Ministério da Justiça e Segurança Pública publica novas portarias: Ministério divulga criação do Sistema Nacional de Informações Criminais (Sinic) e do Protocolo Nacional de Reconhecimento de Pessoas em Procedimentos Criminais.
Criação do Sistema Nacional de Informações Criminais
A primeira portaria institui o Sistema Nacional de Informações Criminais (Sinic) como nova base de dados nacionais sobre informações criminais, substituindo certidões emitidas por tribunais e polícias civis. O sistema reunirá dados de condenados por crimes como integração em organizações criminosas, violência sexual contra crianças e adolescentes, estupro, racismo, e restrições de acesso a arenas esportivas e estádios.
O Sinic objetiva centralizar informações para emissão da Certidão Nacional Criminal e da Folha de Antecedentes Criminais, além de auxiliar na identificação e prisão de procurados e condenados, reforçando a atuação do Judiciário de forma mais eficiente.
Protocolo Nacional de Reconhecimento de Pessoas em Procedimentos Criminais
A segunda portaria estabelece o Protocolo Nacional de Reconhecimento de Pessoas, com pauta na padronização da aplicação do reconhecimento como meio de prova em investigações policiais.
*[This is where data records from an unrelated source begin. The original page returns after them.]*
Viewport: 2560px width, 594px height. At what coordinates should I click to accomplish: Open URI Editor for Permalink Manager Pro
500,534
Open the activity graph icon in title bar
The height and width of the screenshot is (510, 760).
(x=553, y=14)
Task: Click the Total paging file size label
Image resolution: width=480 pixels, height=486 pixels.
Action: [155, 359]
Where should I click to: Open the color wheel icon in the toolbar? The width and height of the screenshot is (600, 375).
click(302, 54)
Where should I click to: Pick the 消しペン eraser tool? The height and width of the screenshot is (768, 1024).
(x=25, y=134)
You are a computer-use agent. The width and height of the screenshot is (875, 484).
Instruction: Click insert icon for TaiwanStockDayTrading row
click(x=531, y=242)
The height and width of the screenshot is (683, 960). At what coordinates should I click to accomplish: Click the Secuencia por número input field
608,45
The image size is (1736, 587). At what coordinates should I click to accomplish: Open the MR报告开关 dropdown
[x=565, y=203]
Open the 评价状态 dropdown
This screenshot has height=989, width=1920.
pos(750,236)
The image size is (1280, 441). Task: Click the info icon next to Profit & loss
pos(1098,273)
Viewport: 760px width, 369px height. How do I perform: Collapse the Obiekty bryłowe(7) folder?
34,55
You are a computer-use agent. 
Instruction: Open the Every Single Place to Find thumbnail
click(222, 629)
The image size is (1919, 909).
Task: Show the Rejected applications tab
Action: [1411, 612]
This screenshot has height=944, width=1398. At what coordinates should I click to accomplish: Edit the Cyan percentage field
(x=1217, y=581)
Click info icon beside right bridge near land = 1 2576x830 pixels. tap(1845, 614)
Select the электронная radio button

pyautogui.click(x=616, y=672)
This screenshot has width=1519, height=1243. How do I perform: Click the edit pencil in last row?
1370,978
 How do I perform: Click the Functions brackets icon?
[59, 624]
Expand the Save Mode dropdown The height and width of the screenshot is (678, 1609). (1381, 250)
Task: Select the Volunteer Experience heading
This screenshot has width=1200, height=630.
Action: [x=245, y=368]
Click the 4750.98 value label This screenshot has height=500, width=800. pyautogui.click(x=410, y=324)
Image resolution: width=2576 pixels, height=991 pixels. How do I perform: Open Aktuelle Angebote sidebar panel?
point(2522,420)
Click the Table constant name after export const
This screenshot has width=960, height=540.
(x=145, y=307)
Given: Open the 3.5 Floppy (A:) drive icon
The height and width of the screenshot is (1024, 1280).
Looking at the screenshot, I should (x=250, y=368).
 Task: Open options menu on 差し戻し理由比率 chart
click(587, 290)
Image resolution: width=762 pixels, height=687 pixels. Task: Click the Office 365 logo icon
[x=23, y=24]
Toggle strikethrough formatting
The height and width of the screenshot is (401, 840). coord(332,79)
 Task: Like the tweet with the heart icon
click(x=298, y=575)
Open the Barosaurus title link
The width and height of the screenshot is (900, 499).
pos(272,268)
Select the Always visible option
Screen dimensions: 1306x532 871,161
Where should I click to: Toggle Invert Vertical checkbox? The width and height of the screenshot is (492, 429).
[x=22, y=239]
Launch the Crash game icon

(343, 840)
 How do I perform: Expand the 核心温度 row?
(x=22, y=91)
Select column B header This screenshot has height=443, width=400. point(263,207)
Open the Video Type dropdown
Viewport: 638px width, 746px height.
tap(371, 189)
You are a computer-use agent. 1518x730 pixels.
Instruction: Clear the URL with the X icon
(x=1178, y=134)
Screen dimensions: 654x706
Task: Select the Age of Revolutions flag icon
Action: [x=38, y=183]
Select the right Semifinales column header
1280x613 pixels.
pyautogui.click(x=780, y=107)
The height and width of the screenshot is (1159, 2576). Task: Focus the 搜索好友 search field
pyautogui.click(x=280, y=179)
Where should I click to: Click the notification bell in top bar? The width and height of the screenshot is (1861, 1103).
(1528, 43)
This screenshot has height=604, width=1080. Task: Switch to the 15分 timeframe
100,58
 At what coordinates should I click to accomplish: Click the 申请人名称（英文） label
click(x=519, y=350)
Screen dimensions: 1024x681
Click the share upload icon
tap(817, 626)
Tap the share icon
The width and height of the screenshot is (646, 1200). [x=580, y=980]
O protocolo define regras que devem ser seguidas, como a condução do reconhecimento por agente distinto daquele que atua na investigação, gravação dos procedimentos em vídeo, garantia de diversidade racial e socioeconômica nas escolhas das pessoas envolvidas, entre outras medidas para evitar discriminação.
A utilização do protocolo é obrigatória para órgãos como a Polícia Federal e a Força Nacional de Segurança, e facultativa para as polícias civis. A adesão será considerada pelo ministério para priorizar recursos federais destinados a ações de reconhecimento de pessoas.
O que sabemos até agora
- Ministério da Justiça cria o Sinic para centralizar informações criminais e agilizar processos judiciais.
- Protocolo Nacional de Reconhecimento de Pessoas estabelece padrões para aplicação em investigações policiais.
- Adesão ao protocolo pode influenciar na priorização de recursos federais destinados a ações de reconhecimento de pessoas.